Hasta que un día noté que cuando caminaba sentía que pisaba más fuerte con una pierna que con otra. Entonces volví a consulta.
Otro día podré contar sobre el tipo de dolor que conocí en esa primera sesión porque ahora quiero contarte que al salir volvió a pasar que descubrí la vida sin dolor. Como la primera vez, cuando me crujieron la espalda, sentí que volvía a la normalidad, pero esta vez, quizá por la edad o que sé yo, lo he sentido con mucha más consciencia.

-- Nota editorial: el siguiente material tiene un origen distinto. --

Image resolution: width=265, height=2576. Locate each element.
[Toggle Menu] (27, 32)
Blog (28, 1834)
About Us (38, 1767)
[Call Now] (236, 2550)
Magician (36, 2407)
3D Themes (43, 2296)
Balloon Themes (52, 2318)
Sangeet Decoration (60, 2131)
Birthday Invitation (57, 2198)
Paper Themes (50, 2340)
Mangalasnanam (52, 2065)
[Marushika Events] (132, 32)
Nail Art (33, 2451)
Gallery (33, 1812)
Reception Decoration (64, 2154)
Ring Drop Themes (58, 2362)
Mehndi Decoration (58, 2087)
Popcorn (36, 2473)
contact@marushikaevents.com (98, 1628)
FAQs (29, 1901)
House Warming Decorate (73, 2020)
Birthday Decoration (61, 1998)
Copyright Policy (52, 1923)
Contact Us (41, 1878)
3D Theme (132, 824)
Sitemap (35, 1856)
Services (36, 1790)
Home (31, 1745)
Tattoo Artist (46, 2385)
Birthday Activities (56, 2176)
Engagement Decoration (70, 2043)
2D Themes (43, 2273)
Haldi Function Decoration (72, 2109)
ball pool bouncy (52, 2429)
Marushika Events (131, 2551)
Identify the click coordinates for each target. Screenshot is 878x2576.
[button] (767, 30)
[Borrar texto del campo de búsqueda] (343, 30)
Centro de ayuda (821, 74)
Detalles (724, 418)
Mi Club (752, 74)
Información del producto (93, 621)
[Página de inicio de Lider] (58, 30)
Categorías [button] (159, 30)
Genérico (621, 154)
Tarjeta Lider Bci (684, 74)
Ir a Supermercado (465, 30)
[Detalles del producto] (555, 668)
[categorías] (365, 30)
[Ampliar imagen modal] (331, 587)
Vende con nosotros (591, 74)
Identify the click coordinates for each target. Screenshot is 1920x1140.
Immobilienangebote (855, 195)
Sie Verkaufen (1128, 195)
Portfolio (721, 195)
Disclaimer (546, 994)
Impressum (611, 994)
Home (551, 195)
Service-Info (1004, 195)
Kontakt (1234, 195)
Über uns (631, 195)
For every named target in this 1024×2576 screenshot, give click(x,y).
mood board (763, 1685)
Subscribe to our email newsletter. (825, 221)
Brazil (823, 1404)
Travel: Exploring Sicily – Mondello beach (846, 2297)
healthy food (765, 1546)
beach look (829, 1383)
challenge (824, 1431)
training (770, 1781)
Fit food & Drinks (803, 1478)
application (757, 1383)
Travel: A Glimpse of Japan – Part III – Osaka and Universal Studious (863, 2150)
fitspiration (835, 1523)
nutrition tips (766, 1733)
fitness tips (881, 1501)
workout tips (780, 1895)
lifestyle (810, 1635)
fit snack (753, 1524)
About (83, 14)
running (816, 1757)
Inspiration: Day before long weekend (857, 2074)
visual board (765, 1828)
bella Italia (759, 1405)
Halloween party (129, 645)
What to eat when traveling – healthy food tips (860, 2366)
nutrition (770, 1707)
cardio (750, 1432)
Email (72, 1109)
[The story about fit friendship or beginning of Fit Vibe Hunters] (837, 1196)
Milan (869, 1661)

Al día siguiente me fui a nadar y por primera vez -después de meses- nadé sin problemas, sin sentir que sostener la postura horizontal me requiriese mayor esfuerzo. Entonces, noté que había nadado muy mal solo por no poder sostener la postura porque no tenía la espalda bien. También noté que dormir (sí, dormir en tu cama) no tenía que ser sinónimo que al día siguiente, levantarse tome 2 o 3 minutos de preparación mental, de anticipación del dolor. Y así, muchos otros pequeños detalles.
Y aquí viene lo más raro.
Después de unos días, empecé a extrañar el dolor.
Y es que el cuerpo y la vida se ordenan en torno a ese dolor, a esa limitación. Caminaba evitando ciertos trechos para no sentir dolor, dejé de nadar en estilo mariposa para no sentir dolor, bajé el ritmo de mis salidas en bicicleta para no sentir dolor y qué otras cosas más me habré excusado de hacer o de dejar de hacer por evitar sentir el dolor. De pronto, estaba libre de esa excusa. ¡Oh, demasiada libertad!
Así que ahora hablo de un dolor físico como excusa y quizá como metáfora para no hablar de un dolor que no es físico. ¡Qué locura que extrañe mi dolor! ¡Qué locura que extrañe lo que me hizo doler!
Como diría Homero Simpsons: Veo la luz ¡Y quema!